§ **PROBLEM DETAILS**
Write out only the lines from the line containing "This screenshot has width=853, height=504." to the end of the listing below, both included, exactly as they stand. Drop the pictures.

━━ RECORDS PROVIDED

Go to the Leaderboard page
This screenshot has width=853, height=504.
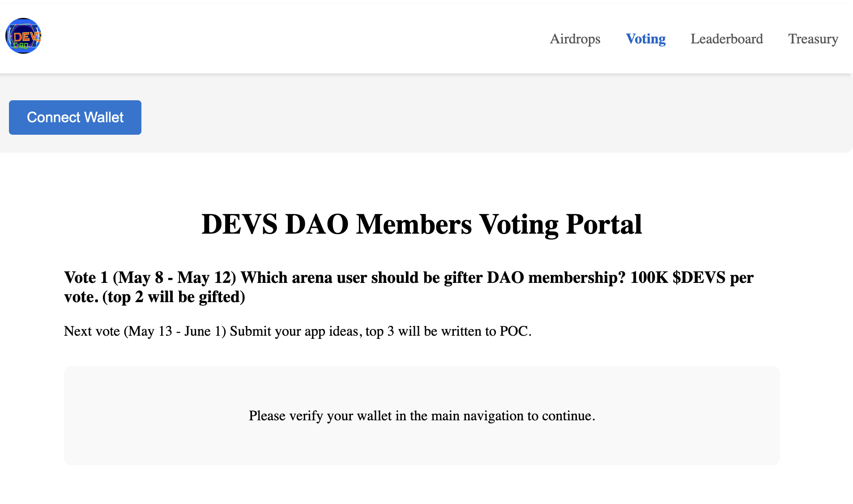pyautogui.click(x=726, y=39)
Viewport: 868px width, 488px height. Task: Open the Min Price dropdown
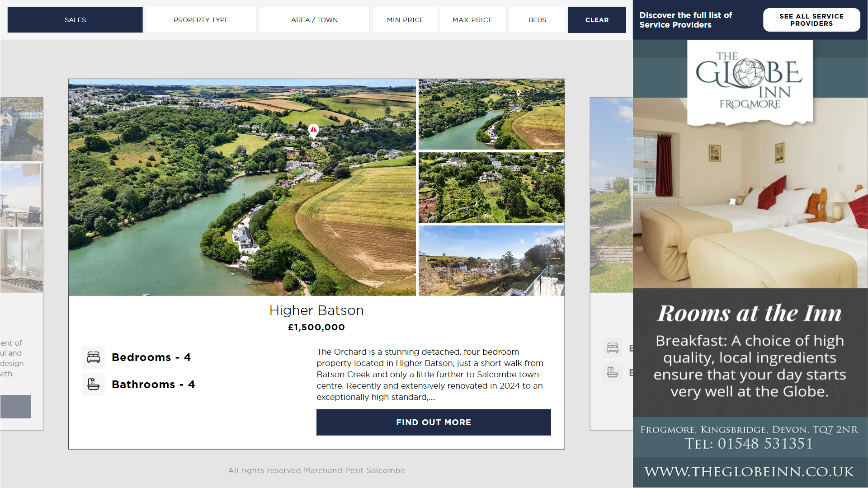pyautogui.click(x=406, y=20)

━━━━

§ **ANSWER SECTION**
This screenshot has width=853, height=504.
pyautogui.click(x=726, y=39)
Viewport: 868px width, 488px height. Task: Open the Min Price dropdown
pyautogui.click(x=406, y=20)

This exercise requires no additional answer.